Jennifer Allebach, MDA’s new senior vice president of Recreation and Camp Programs, can’t wait to welcome them.

MDA Senior Vice President of Recreation and Camp Programs Jennifer Allebach

Jennifer joined MDA in May after a long career with Girl Scouts of the USA, where she worked in adult program development, volunteer management, and most recently vice president of Girl Experience. As she puts it, everything a Girl Scout did — from earning badges to camping and community service to take-action projects — fell under her management. It’s a history, she says, that can inform her work now in creating life-changing experiences for MDA campers.

“I’ve been a Girl Scout all my life,” Jennifer says, “from earning the Girl Scout Gold Award to being a parent of Girl Scouts to being a volunteer and then working for Girl Scouts, so it’s kind of in my blood. I’m really thankful for all of the leadership opportunities and development I received there, from the time I was a girl. When this [MDA position] presented itself to me, it was a really exciting opportunity to move to another organization and create the vision and develop the strategy for the children’s experience.”

Jennifer brings a built-in love for the outdoors to MDA Summer Camp. After graduating from college, she spent five years as a National Park Service ranger. And now, at her home in a rural suburb of Philadelphia 25 minutes from the nearest Starbucks, she and her husband have an extensive flower garden. They have five children who live across the country, and they like to travel to visit them and their grandchildren. During the workweek, Jennifer stays at her and her husband’s midtown Manhattan apartment (where there’s a terrace that lets Jennifer get outside), but she says she’s always happy to return to Pennsylvania and its beautifully changing seasons.

“Nature deficit disorder is a potential obstacle everyone faces, and being outside helps to overcome that,” she says. “For me, the magic of the outdoors is just being able to be outside and breathe the fresh air and think of things that will help children benefit from that.”

Latanias (left) and coleus (right, Jennifer’s favorite) in Jennifer’s yard at home.

Camp, Jennifer says, is a place where kids can make friends — sometimes from far-away towns — but it’s also an out-of-the-ordinary place that encourages independence and healthy risk-taking.

“Throughout the year, regardless of the challenges in their lives, kids are not taking as many risks as when they spend a week at camp and jump on a zip line,” Jennifer says. “It’s a sense of accomplishment. It’s a sense of overcoming fears and building skills for the future. Being able to be outside and look up and see stars or feel rain on yourself, looking at leaves on a tree and then making a craft project out of them — all of those things help build a resilience in a child they didn’t have when they came to camp.”

Jennifer is touring MDA Summer Camps across the country this summer.

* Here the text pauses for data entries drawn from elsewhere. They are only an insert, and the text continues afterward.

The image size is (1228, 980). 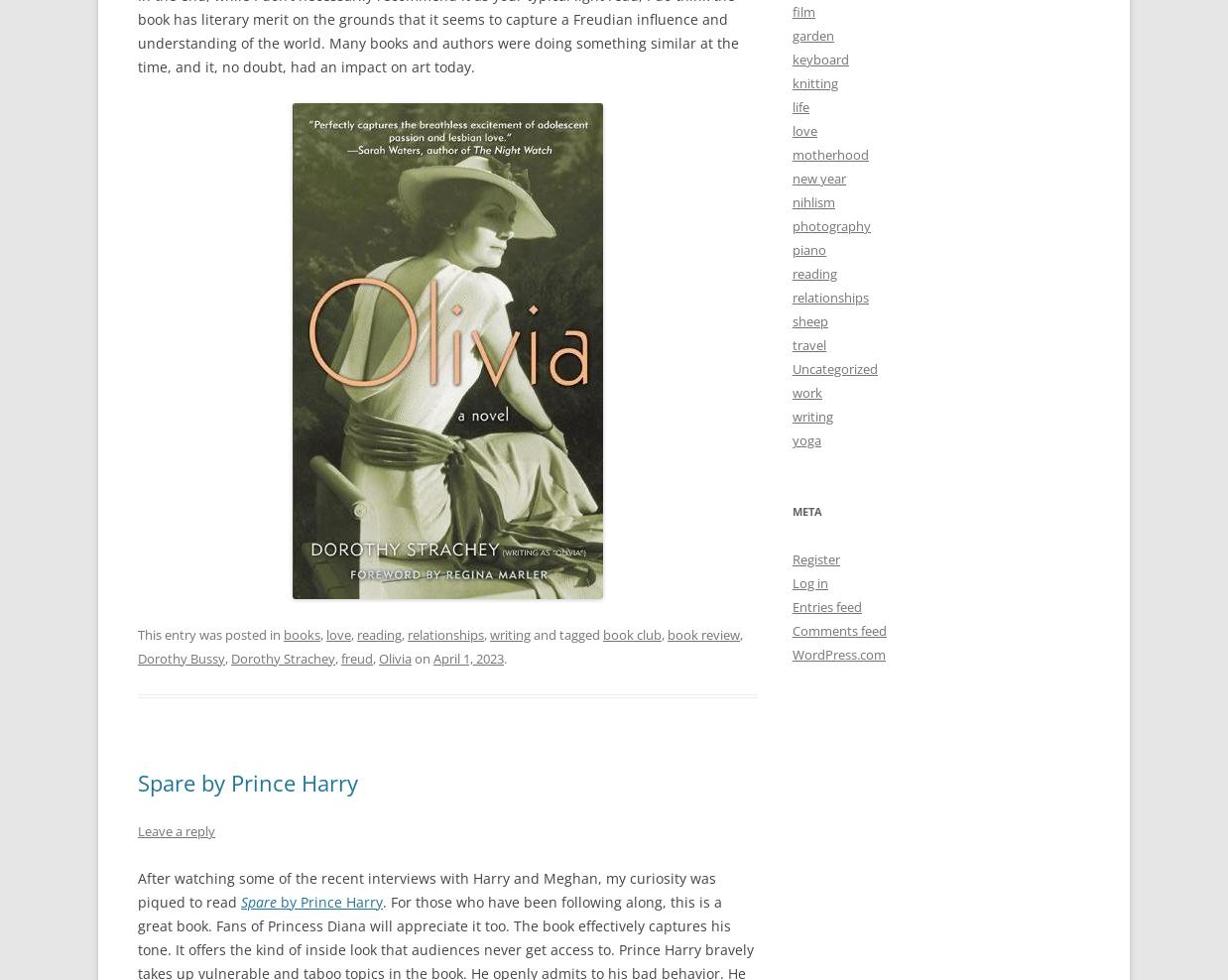 What do you see at coordinates (793, 391) in the screenshot?
I see `'work'` at bounding box center [793, 391].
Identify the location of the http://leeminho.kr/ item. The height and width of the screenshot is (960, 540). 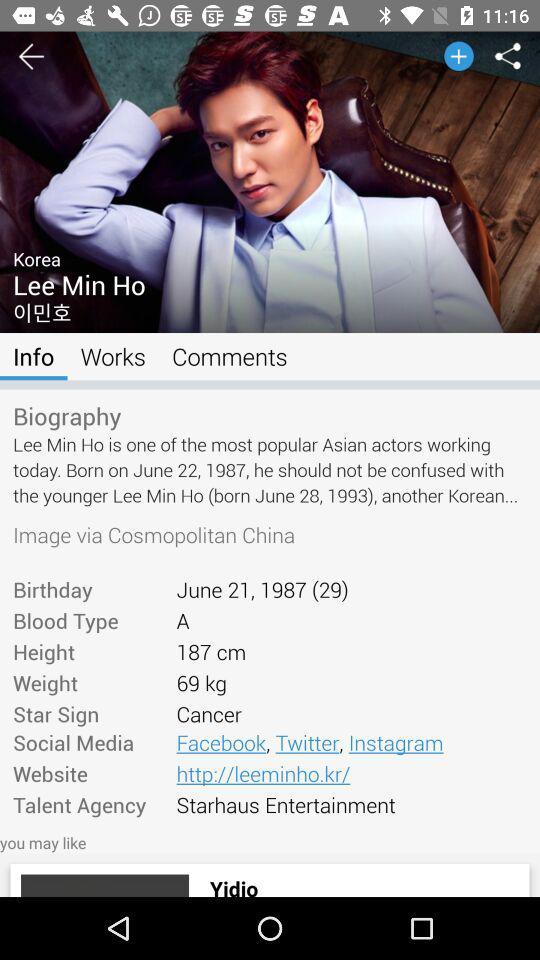
(350, 772).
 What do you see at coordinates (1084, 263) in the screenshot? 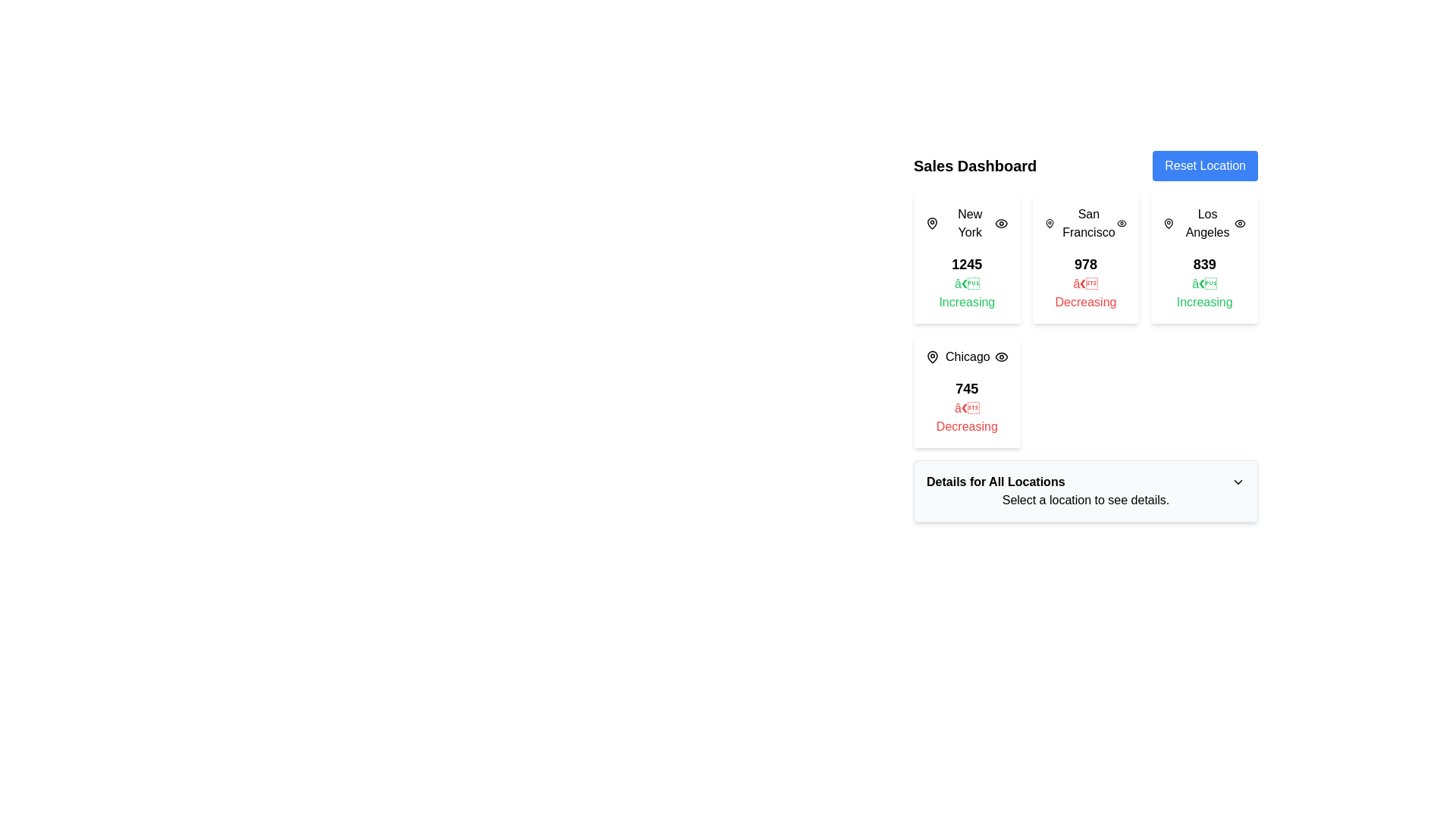
I see `the Static Text Display that shows a numerical statistic related to 'San Francisco', positioned below the 'San Francisco' label and above the 'Decreasing' text` at bounding box center [1084, 263].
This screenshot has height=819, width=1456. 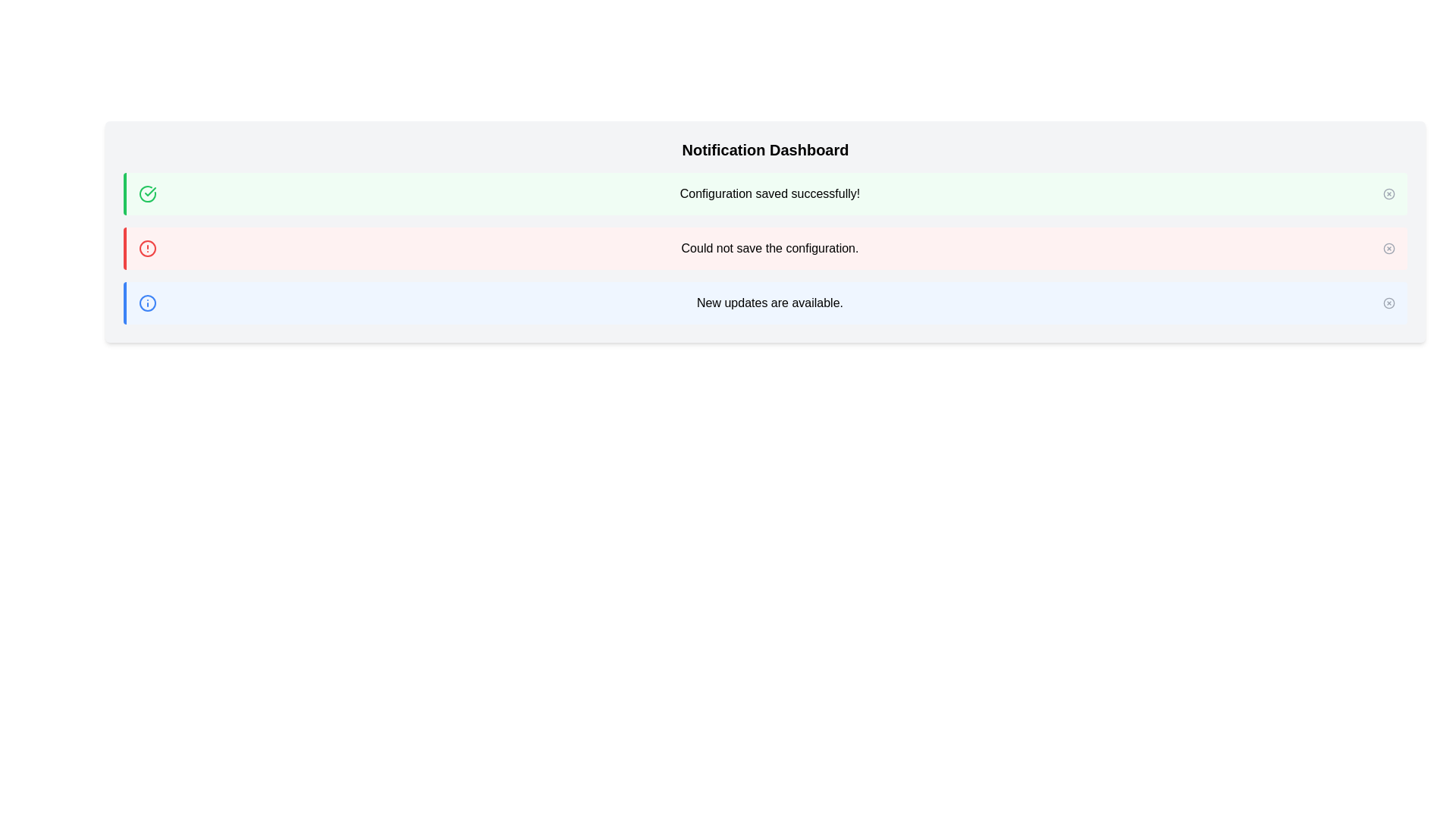 What do you see at coordinates (1389, 193) in the screenshot?
I see `the close button located at the far-right end of the notification labeled 'Configuration saved successfully!'` at bounding box center [1389, 193].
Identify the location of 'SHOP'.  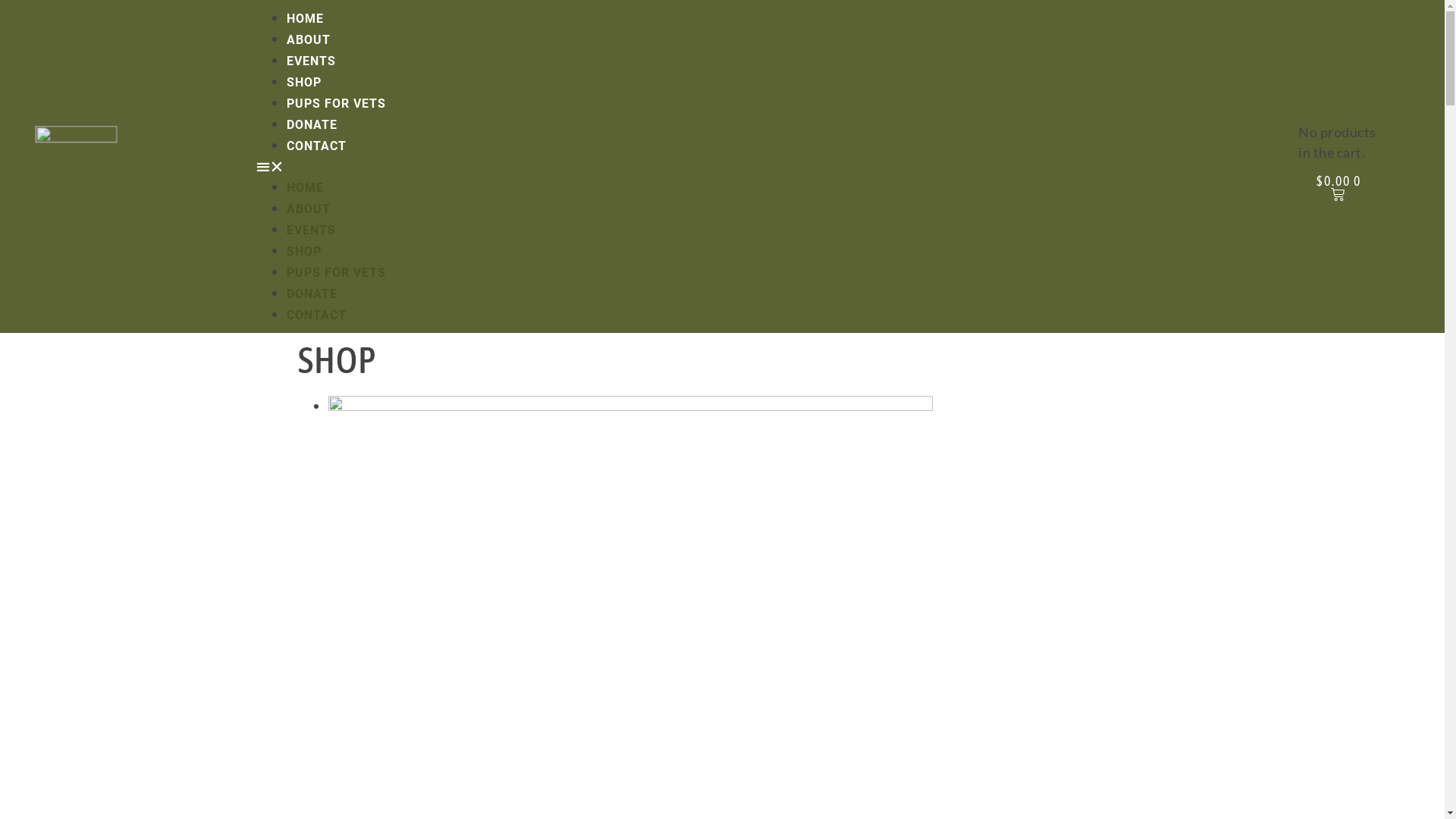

She says she’ll be looking for commonalities to build upon so each child at every MDA camp can strive to have the same confidence-building outcome. Activities from camp to camp may be different, she says, but the programs can be consistently facilitated.

“There are some really deep developmental and educationally sound principles you want the activities to have,” Jennifer says, “but are the activities related to the outcome?”

Jennifer and her team will bolster the camp experience, too, by brainstorming new ways to raise funds and to expand the camp volunteer family.

Ultimately, she says, the goal is to create a memorable sense of self-reliance campers carry back with them into their day-to-day lives.

Jennifer and her husband, center, with 24-year-old twin daughters Katherine, on the left, and Elizabeth, on the right.

“Everyone has challenges in their life as a child and as a teenager,” Jennifer says. “Growing up, despite some challenges, I got to go to camp in the summer and it helped me put into perspective very complex issues. I looked forward to those weeks of summer camp because they let 8-year-old Jennifer or 13-year-old Jennifer or 17-year-old Jennifer be a different Jennifer than what I had to be at home. For one week or two weeks, I got to be someone who learned to be the self I could be.

“Give us a try,” she says to potential campers and families considering MDA Summer Camp, “because once you try it, you’re going to count down the weeks and days until you come back. It’s an experience like no other.”